接着,利用蛋白水解酶(如胰蛋白酶、糜蛋白酶或 Glu-C)将蛋白质切割成多个肽段。典型的蛋白与酶比例为 50:1。蛋白水解通常在过夜条件下完成,所得肽段通过乙腈提取并真空干燥后,溶于少量蒸馏水中,或进一步浓缩纯化以备质谱分析。
质谱分析
经酶解的蛋白质可使用不同类型的质谱仪进行分析,如 ESI-TOF 或 MALDI-TOF。其中,MALDI-TOF 因具有高通量优势而成为常用仪器;若结合 MS/MS 分析,可在一次实验中识别多种蛋白。LC/ESI-MS 与 CE/ESI-MS 也常用于 PMF 分析 [10.1021/ac980723p][10.1002/elps.201200066]。
样品制备时,将约 1 μL 的肽溶液转移至 MALDI 靶板上,并加入 MALDI 基质(如芥子酸、α-氰基-4-羟基肉桂酸或 2,3-二羟基苯甲酸)。基质与肽分子在靶板上共结晶,形成可供分析的样品。干滴法 是最常用的样品制备技术 [10.1016/j.ymeth.2004.08.015]。
在 MALDI 质谱分析中,脉冲激光束将能量传递至基质分子,使其携带肽段解吸、电离并进入气相。
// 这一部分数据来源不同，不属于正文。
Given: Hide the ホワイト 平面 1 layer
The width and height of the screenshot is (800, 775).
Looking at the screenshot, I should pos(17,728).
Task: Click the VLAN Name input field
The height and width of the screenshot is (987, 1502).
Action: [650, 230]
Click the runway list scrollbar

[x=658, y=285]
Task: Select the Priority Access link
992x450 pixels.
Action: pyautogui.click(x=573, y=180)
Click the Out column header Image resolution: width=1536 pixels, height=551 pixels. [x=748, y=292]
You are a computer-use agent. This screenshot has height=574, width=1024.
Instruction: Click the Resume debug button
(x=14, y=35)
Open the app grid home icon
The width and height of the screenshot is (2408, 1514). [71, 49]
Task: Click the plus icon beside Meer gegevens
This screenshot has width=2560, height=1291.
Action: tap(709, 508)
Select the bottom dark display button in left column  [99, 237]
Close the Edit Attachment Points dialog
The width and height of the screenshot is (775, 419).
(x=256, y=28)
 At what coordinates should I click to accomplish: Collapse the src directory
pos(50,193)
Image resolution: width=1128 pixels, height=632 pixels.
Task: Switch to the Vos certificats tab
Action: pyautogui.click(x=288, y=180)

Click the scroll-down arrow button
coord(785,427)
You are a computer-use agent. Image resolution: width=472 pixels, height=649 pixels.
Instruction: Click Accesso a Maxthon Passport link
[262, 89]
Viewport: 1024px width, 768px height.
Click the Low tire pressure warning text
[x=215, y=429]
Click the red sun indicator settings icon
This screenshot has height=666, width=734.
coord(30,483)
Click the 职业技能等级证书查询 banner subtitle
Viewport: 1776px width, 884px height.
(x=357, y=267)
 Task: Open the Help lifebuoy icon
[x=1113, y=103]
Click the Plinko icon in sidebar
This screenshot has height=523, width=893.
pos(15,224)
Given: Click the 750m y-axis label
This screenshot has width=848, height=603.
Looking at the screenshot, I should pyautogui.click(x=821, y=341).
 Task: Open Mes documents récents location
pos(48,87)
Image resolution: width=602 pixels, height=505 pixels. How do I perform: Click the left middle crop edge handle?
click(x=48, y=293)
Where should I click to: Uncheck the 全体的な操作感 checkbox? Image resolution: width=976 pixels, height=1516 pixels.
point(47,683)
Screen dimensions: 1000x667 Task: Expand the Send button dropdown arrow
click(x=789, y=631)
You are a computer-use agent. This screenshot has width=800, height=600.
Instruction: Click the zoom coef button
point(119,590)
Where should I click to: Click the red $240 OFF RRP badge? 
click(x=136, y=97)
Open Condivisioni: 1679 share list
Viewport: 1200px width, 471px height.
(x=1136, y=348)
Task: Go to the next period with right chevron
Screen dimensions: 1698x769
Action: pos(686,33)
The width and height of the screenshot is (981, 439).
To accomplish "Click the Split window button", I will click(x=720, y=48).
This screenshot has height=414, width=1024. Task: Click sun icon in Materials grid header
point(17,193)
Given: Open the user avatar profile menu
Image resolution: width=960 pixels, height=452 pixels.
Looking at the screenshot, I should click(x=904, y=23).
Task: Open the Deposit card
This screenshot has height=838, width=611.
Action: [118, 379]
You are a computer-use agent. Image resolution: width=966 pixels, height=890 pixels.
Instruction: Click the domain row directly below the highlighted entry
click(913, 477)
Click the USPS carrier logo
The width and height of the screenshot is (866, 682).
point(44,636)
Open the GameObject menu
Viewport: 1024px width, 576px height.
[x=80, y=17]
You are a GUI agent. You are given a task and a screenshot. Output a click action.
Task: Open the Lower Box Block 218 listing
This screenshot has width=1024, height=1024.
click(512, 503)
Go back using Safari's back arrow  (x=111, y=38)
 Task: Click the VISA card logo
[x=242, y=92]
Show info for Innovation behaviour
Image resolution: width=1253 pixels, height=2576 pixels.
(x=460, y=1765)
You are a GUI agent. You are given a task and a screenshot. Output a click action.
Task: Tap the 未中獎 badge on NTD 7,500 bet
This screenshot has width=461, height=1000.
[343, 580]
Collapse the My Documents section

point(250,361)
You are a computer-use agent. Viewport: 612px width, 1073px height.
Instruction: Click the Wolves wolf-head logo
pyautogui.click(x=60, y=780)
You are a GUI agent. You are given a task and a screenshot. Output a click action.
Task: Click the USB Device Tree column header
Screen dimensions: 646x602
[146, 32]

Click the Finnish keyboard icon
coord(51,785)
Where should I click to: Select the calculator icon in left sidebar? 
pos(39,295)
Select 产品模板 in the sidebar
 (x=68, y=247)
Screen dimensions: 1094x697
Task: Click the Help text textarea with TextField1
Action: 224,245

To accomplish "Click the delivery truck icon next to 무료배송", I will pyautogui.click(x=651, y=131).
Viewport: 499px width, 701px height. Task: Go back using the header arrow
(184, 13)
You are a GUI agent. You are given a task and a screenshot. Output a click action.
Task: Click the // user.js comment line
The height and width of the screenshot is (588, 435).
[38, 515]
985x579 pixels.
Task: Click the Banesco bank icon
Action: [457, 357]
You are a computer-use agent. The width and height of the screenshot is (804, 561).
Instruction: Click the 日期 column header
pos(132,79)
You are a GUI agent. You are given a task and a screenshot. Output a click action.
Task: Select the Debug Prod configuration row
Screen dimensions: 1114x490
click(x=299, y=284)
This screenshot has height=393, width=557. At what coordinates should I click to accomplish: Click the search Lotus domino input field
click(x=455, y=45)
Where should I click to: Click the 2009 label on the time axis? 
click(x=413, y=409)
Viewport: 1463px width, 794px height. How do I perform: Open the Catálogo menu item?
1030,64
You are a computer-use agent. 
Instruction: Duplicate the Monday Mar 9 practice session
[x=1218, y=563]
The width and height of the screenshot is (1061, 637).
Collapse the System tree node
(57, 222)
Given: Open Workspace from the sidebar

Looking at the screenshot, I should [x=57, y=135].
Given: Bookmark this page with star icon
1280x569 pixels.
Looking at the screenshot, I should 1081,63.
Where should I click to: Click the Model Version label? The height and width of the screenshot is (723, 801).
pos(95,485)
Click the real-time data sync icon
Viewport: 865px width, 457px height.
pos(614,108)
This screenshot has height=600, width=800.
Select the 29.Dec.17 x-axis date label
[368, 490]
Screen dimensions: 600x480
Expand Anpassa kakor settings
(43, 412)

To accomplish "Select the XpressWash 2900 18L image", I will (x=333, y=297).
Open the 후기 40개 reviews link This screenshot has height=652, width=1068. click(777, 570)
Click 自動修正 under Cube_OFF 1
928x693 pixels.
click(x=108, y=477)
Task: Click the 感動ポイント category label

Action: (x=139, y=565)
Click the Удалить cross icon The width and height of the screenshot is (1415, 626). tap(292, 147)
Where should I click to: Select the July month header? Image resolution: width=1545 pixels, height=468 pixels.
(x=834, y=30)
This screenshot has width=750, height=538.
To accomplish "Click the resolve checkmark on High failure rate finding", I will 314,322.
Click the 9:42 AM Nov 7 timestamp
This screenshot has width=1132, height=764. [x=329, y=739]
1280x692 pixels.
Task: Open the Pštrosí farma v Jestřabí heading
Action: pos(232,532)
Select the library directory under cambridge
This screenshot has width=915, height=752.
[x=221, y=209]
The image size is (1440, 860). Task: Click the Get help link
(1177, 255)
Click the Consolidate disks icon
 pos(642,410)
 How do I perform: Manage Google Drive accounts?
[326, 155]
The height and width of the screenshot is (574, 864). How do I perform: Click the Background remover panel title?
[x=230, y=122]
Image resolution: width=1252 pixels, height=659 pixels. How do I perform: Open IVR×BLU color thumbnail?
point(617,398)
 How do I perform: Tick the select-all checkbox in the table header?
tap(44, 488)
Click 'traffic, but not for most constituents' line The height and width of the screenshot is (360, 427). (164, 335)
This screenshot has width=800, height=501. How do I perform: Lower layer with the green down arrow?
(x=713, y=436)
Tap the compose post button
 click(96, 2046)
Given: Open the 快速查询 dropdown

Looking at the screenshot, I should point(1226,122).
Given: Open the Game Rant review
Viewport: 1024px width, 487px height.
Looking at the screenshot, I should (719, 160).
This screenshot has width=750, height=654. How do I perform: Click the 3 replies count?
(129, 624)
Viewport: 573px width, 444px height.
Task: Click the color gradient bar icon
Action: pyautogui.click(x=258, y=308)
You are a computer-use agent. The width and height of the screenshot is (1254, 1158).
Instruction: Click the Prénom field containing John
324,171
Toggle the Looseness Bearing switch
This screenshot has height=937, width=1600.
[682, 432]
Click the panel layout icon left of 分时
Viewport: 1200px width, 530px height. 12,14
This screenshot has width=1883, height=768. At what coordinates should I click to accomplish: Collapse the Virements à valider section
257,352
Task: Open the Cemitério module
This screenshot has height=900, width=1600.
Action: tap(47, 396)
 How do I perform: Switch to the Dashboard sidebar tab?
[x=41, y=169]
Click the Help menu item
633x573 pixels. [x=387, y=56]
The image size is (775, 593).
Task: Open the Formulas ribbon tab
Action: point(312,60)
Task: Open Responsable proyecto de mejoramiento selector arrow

离子在电场中加速,通过飞行时间(TOF)管到达检测器,其到达时间与质荷比成正比,由此可计算肽段的分子质量。
ESI 与毛细管 LC 联用可同时实现肽段分离与分子量测定 [10.1002/0470118490]。此外,毛细管电泳-ESI-MS 在分析微量蛋白样品时也表现出良好性能 [10.1002/elps.201200066]。
计算分析
质谱分析会生成一组分子量数据,通常称为“峰列表”。这些肽质量随后与包含蛋白质序列的数据库(如 SwissProt)进行比较。软件使用与实验中相同的酶(如胰蛋白酶)对数据库中蛋白质进行“计算机消化”,生成理论肽段并计算其质量。程序将理论值与实验峰列表匹配,并通过统计分析输出最可能的候选蛋白。